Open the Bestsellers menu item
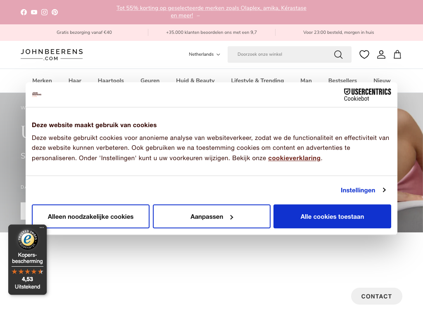Screen dimensions: 423x317 (342, 80)
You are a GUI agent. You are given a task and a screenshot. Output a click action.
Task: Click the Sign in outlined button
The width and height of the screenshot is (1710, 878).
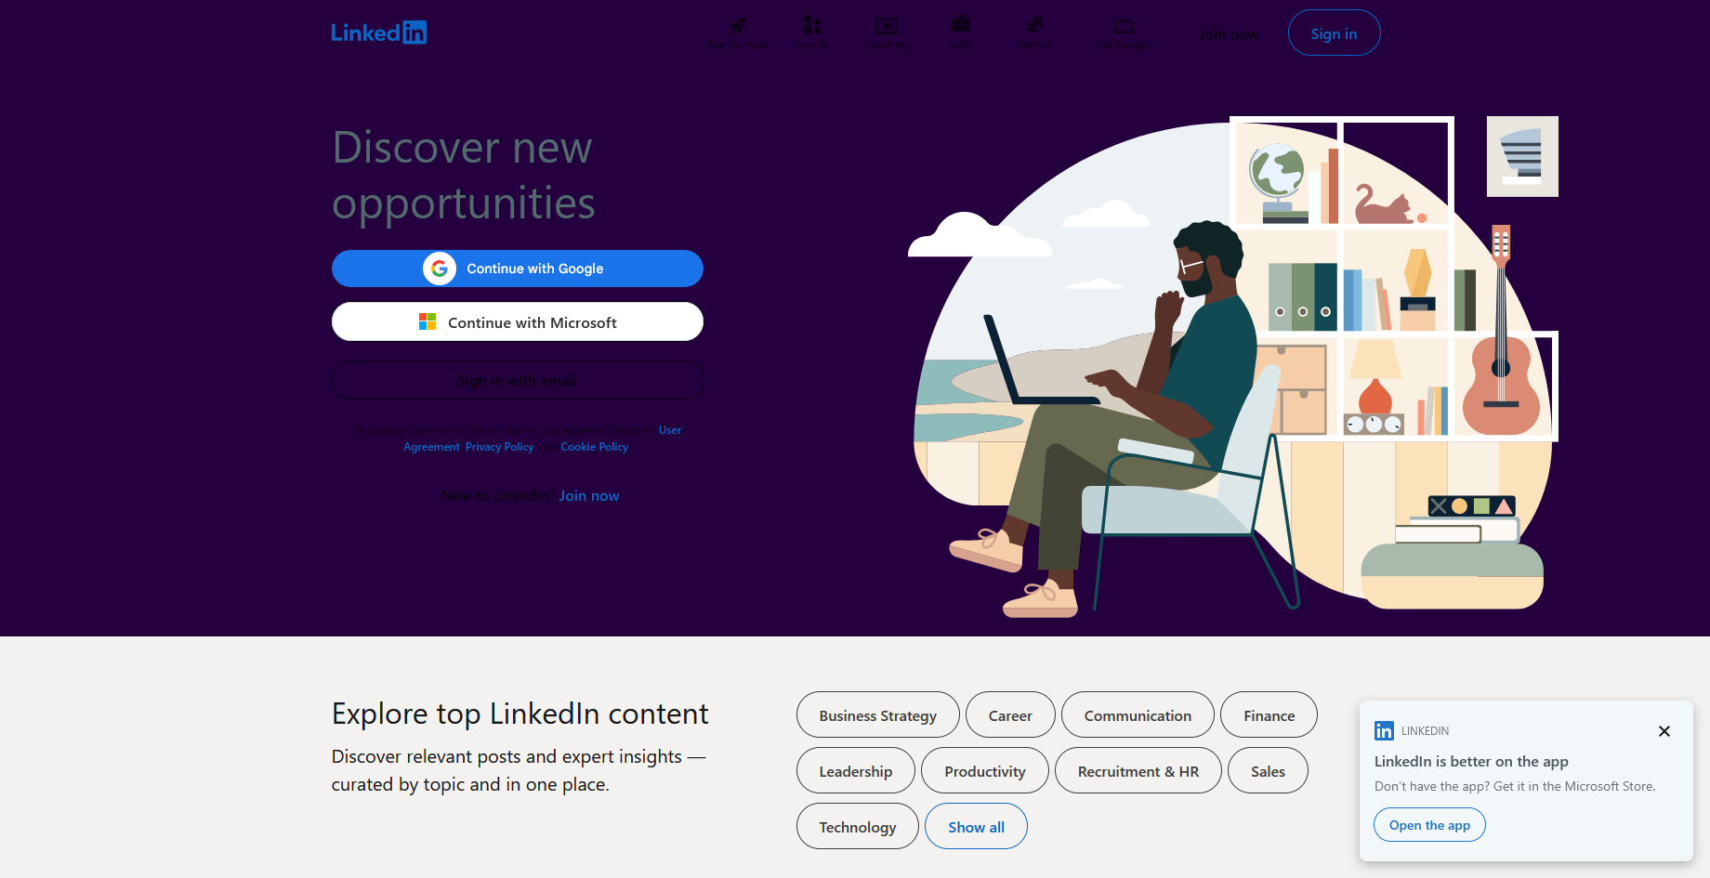click(x=1334, y=33)
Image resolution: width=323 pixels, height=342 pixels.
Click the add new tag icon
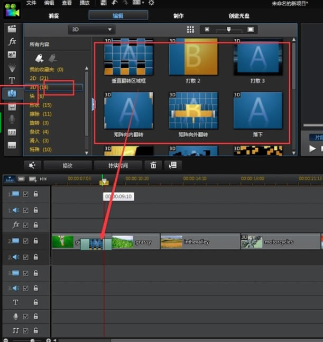coord(39,58)
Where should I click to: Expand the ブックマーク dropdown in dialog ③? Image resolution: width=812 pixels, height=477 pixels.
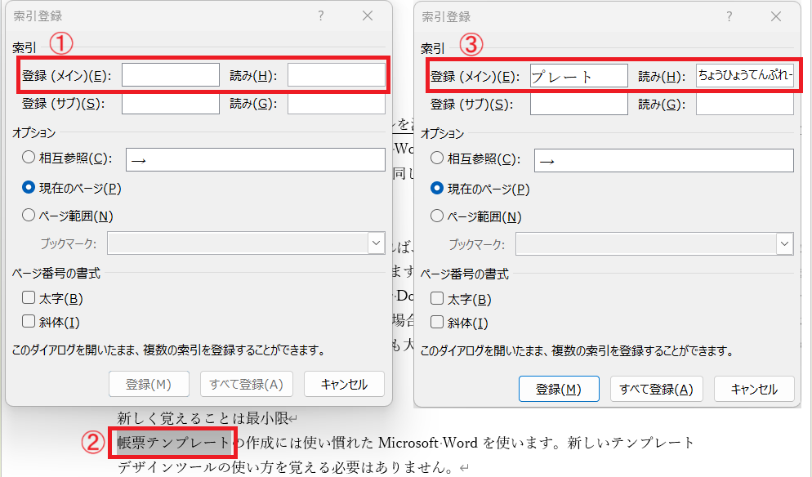pos(784,243)
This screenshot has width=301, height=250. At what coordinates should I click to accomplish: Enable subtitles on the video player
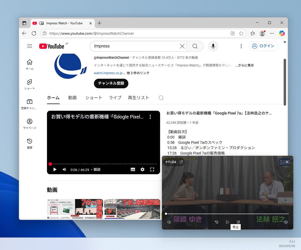pyautogui.click(x=133, y=169)

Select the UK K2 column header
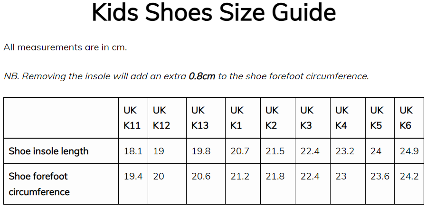click(x=272, y=118)
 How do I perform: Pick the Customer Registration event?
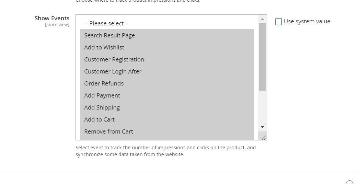[x=114, y=59]
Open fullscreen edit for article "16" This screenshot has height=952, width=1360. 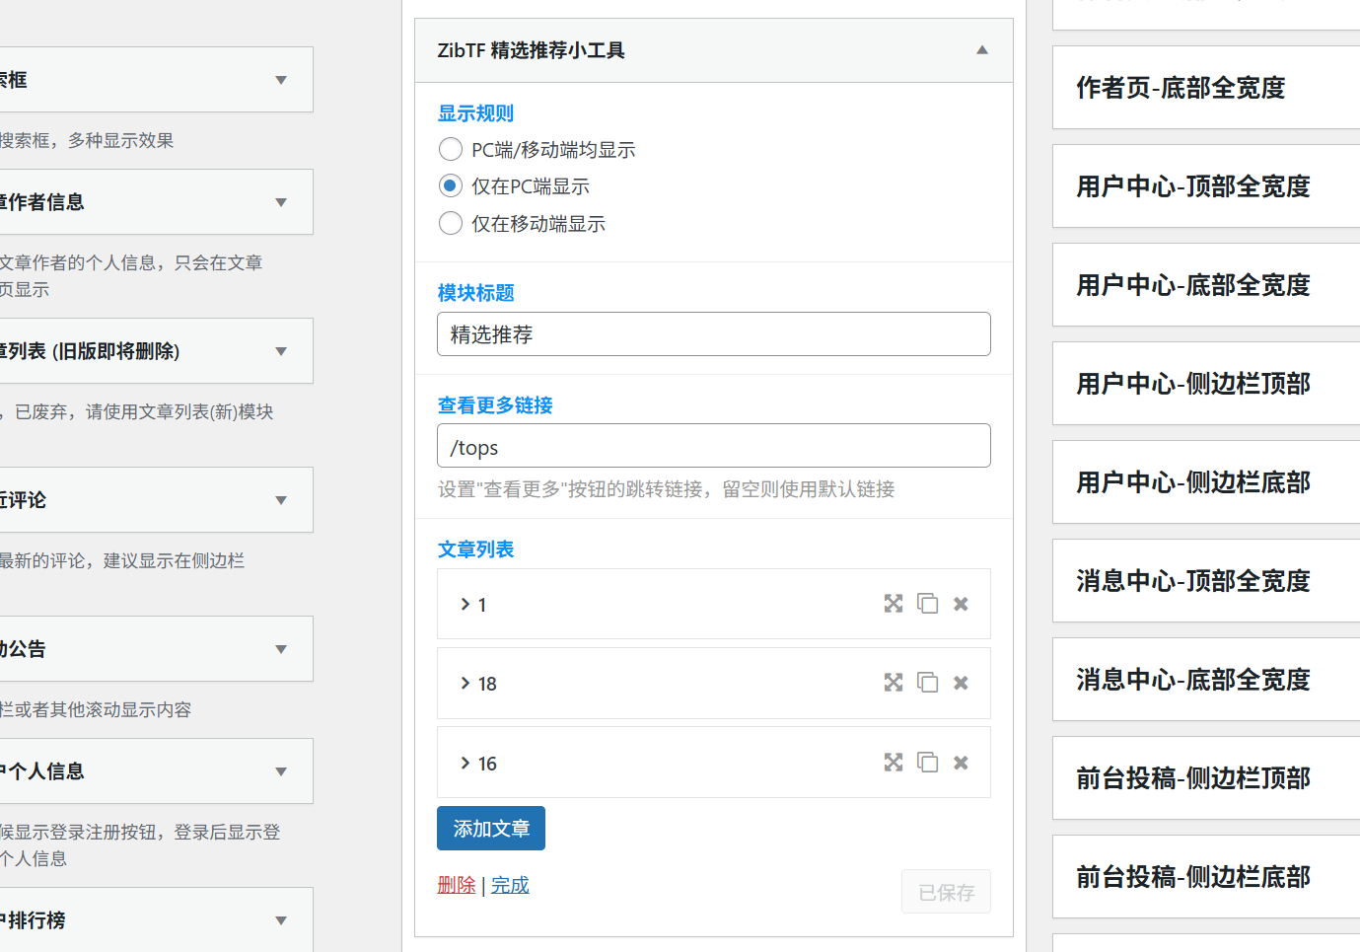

## What you will do
A verbatim copy of every entry is wanted; the pictures stay out of it.

## Answer to this exercise
Open the Bestsellers menu item
Screen dimensions: 423x317 (342, 80)
You are a GUI agent. You are given a task and a screenshot. Output a click action.
Task: Click the Sign in outlined button
The width and height of the screenshot is (1710, 878).
click(x=1334, y=33)
Image resolution: width=323 pixels, height=342 pixels.
Click the add new tag icon
coord(39,58)
Where should I click to: Expand the ブックマーク dropdown in dialog ③? Image resolution: width=812 pixels, height=477 pixels.
pos(784,243)
This screenshot has width=301, height=250. At what coordinates should I click to accomplish: Enable subtitles on the video player
pyautogui.click(x=133, y=169)

Select the UK K2 column header
click(x=272, y=118)
 How do I perform: Pick the Customer Registration event?
[x=114, y=59]
Open fullscreen edit for article "16" This screenshot has height=952, width=1360. 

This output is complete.